(MENAFN - Khaleej Times) Despite demanding deep government spending cuts across the continent, the European Union's executive body has called for a 6.8 per cent increase in the bloc's own budget for 2013, provoking protests and adding fuel to the debate over austerity in Europe.
The request from the European Commission was condemned in several EU member states as unrealistic in a climate of stagnant economic growth, rising unemployment and cuts in welfare programmes and other government spending. Jan Kees De Jager, finance minister of the Netherlands, whose government collapsed last week amid a dispute over proposed spending cuts, was one of the critics.

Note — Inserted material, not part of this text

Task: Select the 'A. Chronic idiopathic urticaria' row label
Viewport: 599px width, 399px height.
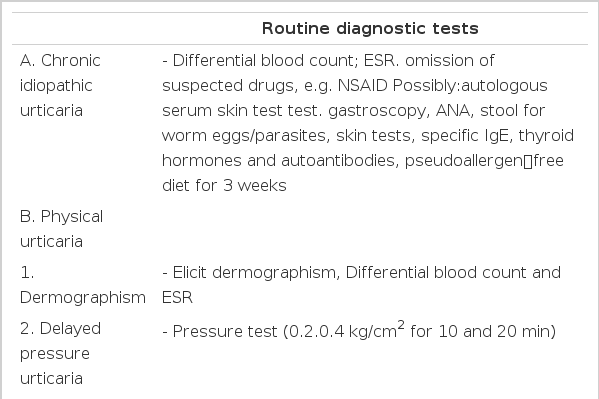Action: [60, 85]
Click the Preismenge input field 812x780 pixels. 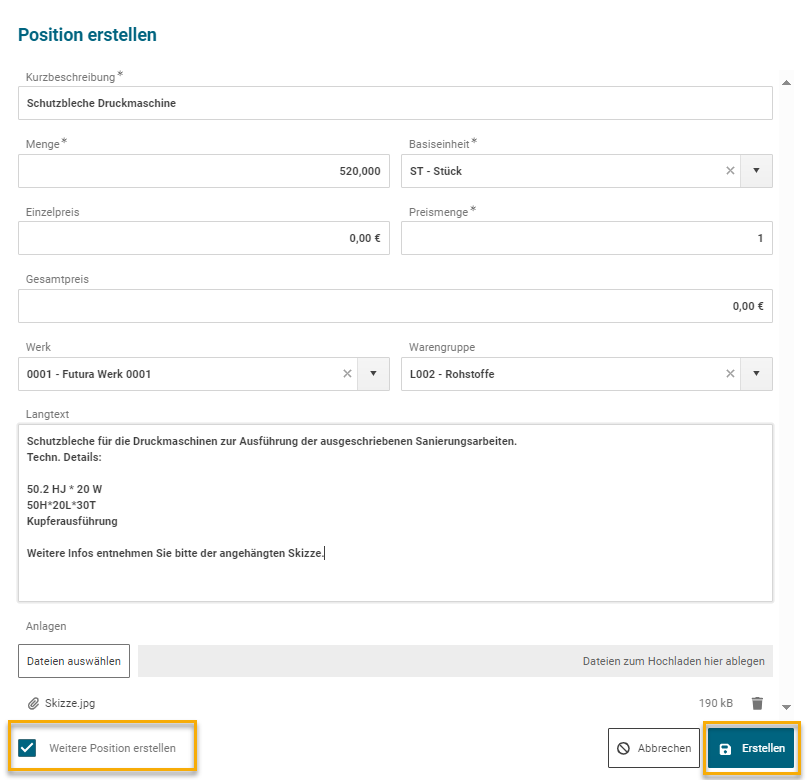point(586,238)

The Netherlands is one of a number of EU member states that are net contributors to the Union's budget. The Union receives part of its funding from value-added tax receipts and duties, but the bulk is contributed by the governments of member states according to a formula related to their gross national income. Other net contributors include Germany, Britain and Sweden. The spending plan must be approved by a weighted majority of EU nations and of the European Parliament. Tough negotiations are inevitable, and the final increase is likely to be less than the commission requested.
Most of the proposed spending increase would be used to pay for projects in Europe's poorer regions that the Union has already promised to support. Because the bloc is nearing the end of its current seven-year funding program, which runs from 2007 through 2013, much of this spending would be carried out next year.
But budget hawks argued that the commission should propose cuts in other areas to allow it to fulfill those commitments while limiting the spending increase to the rate of inflation. Some diplomats argued privately that demanding a big increase was politically inept and played into the hands of critics of the Union. The European Union has been criticised as being out of touch with its constituents, particularly in countries that have received international bailouts " Greece, Portugal and Ireland - and by populists in other member countries, like the Netherlands.
But the debate over austerity in Europe has been complicated by clear indications that financial markets are worried that retrenchment across the Continent is eroding prospects for economic growth.